Key Experimental Results¶
Main Results (ImageNet Classification)¶
| Model | Method | Data | W/A | Top-1 |
|---|---|---|---|---|
| Vim-S | FP Baseline | - | 32/32 | 81.60 |
| Vim-S | PTQ4VM | Real 256 | 4/8 | 74.37 |
| Vim-S | QMamba | Real 1024 | 4/8 | 74.12 |
| Vim-S | OuroMamba | Syn 128 | 4/8 | 79.81 |
| Vim-S | PTQ4VM | Real 256 | 4/4 | 69.60 |
| Vim-S | QMamba | Real 1024 | 4/4 | 33.64 |
| Vim-S | OuroMamba | Syn 128 | 4/4 | 75.93 |
| Vim-B | FP Baseline | - | 32/32 | 81.90 |
| Vim-B | OuroMamba | Syn 128 | 4/4 | 77.34 |
| VMamba-B | FP Baseline | - | 32/32 | 83.90 |
| VMamba-B | OuroMamba | Syn 128 | 4/4 | 78.91 |
| MambaVision-B | FP Baseline | - | 32/32 | 84.20 |
| MambaVision-B | OuroMamba | Syn 128 | 4/4 | 79.24 |
Ablation Study¶
| \(\mathcal{L}^{PSE}\) | \(\mathcal{L}^C\) | \(\mathcal{L}^O\) | W/A | Top-1 (%) |
|---|---|---|---|---|
| ✓ | ✗ | ✗ | 4/8 | 71.68 |
| ✗ | ✗ | ✓ | 4/8 | 21.65 |
| ✓ | ✗ | ✓ | 4/8 | 73.45 |
| ✗ | ✓ | ✗ | 4/8 | 75.52 |
| ✗ | ✓ | ✓ | 4/8 | 79.81 |
\(n_{\text{refresh}}\) Ablation: A refresh interval of 10 yields optimal latency; smaller intervals cause frequent resets, while larger intervals lead to outlier accumulation and slower inference. Disabling refresh entirely results in latency even worse than FP16.

Stored items
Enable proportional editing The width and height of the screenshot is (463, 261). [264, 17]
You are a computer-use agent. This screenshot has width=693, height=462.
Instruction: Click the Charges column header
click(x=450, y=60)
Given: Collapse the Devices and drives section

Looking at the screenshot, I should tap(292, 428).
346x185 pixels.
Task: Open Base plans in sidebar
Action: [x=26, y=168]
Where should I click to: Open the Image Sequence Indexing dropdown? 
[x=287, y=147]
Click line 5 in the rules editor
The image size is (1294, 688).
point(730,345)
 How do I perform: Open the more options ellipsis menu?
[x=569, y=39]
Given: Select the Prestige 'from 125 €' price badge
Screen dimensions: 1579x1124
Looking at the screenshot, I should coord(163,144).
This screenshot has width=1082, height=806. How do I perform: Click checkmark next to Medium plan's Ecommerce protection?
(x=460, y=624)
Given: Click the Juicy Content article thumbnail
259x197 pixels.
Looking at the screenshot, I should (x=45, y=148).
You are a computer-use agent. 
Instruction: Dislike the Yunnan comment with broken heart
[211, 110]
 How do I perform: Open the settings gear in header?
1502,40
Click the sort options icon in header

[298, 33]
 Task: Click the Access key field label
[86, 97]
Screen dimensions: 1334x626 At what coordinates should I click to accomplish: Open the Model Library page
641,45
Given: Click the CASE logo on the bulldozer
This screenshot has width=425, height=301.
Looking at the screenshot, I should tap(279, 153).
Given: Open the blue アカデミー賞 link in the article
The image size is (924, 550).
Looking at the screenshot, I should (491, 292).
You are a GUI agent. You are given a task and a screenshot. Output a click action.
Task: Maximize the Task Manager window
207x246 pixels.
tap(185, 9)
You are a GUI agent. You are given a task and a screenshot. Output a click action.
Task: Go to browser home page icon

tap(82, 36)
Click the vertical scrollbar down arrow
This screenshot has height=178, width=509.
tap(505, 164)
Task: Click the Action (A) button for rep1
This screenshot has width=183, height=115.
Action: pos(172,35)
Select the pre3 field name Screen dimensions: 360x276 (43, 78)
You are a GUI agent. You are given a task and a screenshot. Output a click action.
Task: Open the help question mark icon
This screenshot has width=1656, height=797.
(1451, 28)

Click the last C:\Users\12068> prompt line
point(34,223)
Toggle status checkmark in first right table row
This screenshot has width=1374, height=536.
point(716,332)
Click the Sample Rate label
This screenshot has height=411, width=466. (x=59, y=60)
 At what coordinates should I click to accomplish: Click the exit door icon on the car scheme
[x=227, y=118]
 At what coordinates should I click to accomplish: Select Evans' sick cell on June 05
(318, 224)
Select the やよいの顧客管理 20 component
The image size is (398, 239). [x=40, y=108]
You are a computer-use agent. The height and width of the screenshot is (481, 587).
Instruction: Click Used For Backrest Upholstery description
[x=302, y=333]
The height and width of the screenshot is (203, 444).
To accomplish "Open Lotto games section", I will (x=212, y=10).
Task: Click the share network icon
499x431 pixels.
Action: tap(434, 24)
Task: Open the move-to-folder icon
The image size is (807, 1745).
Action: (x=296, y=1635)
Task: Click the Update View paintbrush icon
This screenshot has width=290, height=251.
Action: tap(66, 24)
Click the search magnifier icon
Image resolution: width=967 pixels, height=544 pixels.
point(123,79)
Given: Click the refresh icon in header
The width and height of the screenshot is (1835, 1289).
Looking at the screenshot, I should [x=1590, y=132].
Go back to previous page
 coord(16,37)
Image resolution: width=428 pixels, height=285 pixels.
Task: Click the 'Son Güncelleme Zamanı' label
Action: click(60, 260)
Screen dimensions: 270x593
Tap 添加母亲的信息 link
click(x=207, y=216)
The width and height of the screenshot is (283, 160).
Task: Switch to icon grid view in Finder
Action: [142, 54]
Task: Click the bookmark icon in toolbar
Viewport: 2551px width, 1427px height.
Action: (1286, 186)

TASK SET:
a - In the excerpt on OuroMamba's experimental results, what refresh interval gives the best latency?
b - Extend the excerpt on OuroMamba's experimental results, picking up after its final sentence.

ANSWERS TO EACH TASK:
a - A refresh interval of 10.

b -
Key Findings¶
- OuroMamba achieves an average improvement of 7.84% over PTQ4VM and 19.40% over QMamba under W4A4.
- Using only 128 synthetic images (without any real data) surpasses methods using 256–1024 real images.
- On object detection, box AP improves by up to 21.1; on segmentation, mIoU improves by up to 6.6.
- For the diffusion model Zigma under W4A4, FID increases only marginally from 37.8 to 39.2 (FacesHQ), far outperforming PTQ4VM's 89.6.
- A custom CUDA kernel achieves up to 2.36× end-to-end speedup (Vim-B).
Highlights & Insights¶
- First to identify the dynamic outlier problem in VMM activations, which stands in sharp contrast to the static outlier patterns in ViTs.
- The \(\Delta(t)\)-weighted patched hidden state for enhancing implicit attention is an elegant design—leveraging Mamba's own information selection mechanism to remedy its inherent limitations.
- Outperforming data-driven methods in a data-free setting demonstrates that architecture-aware synthetic data can be more effective than generic real data.
- The INT4+INT8 fused pipeline in the mixed-precision GEMM kernel achieves practical end-to-end acceleration.
Limitations & Future Work¶
- The dynamic outlier detection assumes that the inline distribution remains stable after calibration; future architectures with high inline value variance may require additional investigation.
- The current kernel implementation supports only specific precision combinations (W4A4O8); broader kernel support for additional precision configurations remains to be developed.
- Integration with other compression techniques such as knowledge distillation has not been explored.
- The neighborhood size \(p\) and refresh interval \(n_{\text{refresh}}\) are hyperparameters that may require tuning across different architectures.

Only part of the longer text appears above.